Yang pasti nggak luput dari efek perekononian rumahan ini adalah industri fashion. Sare Studio, lini pakaian tidur yang pertama kali hadir di tahun 2015, makin menguatkan posisi labelnya di saat pandemi ini dengan kian dipilihnya lounge wear sebagai pakaian sehari-hari. Orang ingin pakaian nyaman sekaligus fungsional untuk digunakan bekerja, bersantai, serta berkegiatan di rumah. Oleh karenanya, fashion brands pun satu per satu mengeluarkan koleksi lounge wear mereka, lengkap dalam ragam variasi warna, motif, hingga ukuran yang memungkinkan satu keluarga mengenakan pakaian yang sama. Nggak ketinggalan, aksesori pelengkap seperti eye mask dan sandal rumah juga turut masuk dalam radar koleksi yang dikenalkan. Slipper dari Rakit menarik perhatian kami lewat koleksi sandal rajut rumahnya yang memiliki kombinasi permainan warna.
Bisa dibilang, secara nggak langsung pandemi seolah mengawali era di mana orang mulai menyadari, membutuhkan, dan mencari kenyamanan dalam hunian mereka. Terdapat istilah ‘domestic cosy’ yang diperkenalkan Venkatesh Rao di awal tahun 2019, yang secara singkat menjelaskan tentang tendensi Gen Z sebagai generasi yang alih-alih memiliki ketertarikan pergi ke luar, justru memilih memprioritaskan aspek kenyamanan diri sendiri di dalam rumah. Jadi setelah era Marie Kondo dengan minimalismenya, lalu kemudian kita dikenalkan dengan konsep hygge, ikigai, lagom, dan kawan-kawannya, ke depannya, konsep domestic cosy diperkirakan akan menjadi sorotan seiring berjalannya homebody economy.
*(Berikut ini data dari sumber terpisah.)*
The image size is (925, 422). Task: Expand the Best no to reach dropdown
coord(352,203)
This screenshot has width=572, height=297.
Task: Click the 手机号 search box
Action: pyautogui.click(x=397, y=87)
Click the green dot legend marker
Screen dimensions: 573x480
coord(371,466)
Orang mulai nyaman beraktivitas dari rumah, teknologi membuat urusan pekerjaan dapat dilakukan jarak jauh, serta bertumbuhnya ecommerce dan layanan delivery menjadikan kebutuhan secara umum dapat dibeli dalam sapuan jari di rumah. Apalagi alasan yang membuat orang perlu ke luar? Tingginya angka burnout di kalangan milenial juga makin menambah daftar alasan bagi generasi konsumen yang akan datang ini untuk mulai memperhatikan diri sendiri, memprioritaskan self care, serta kenyamanan pribadi. Mungkin nggak lama lagi selimut akan jadi barang yang paling dicari orang di kota besar Indonesia untuk memberi tambahan ‘coziness’. Mengutip kata L. Frank Baum yang sudah terlalu banyak beredar, “there’s no place like home”, pada akhirnya, memang rumah akan selalu jadi tempat kita ingin kembali.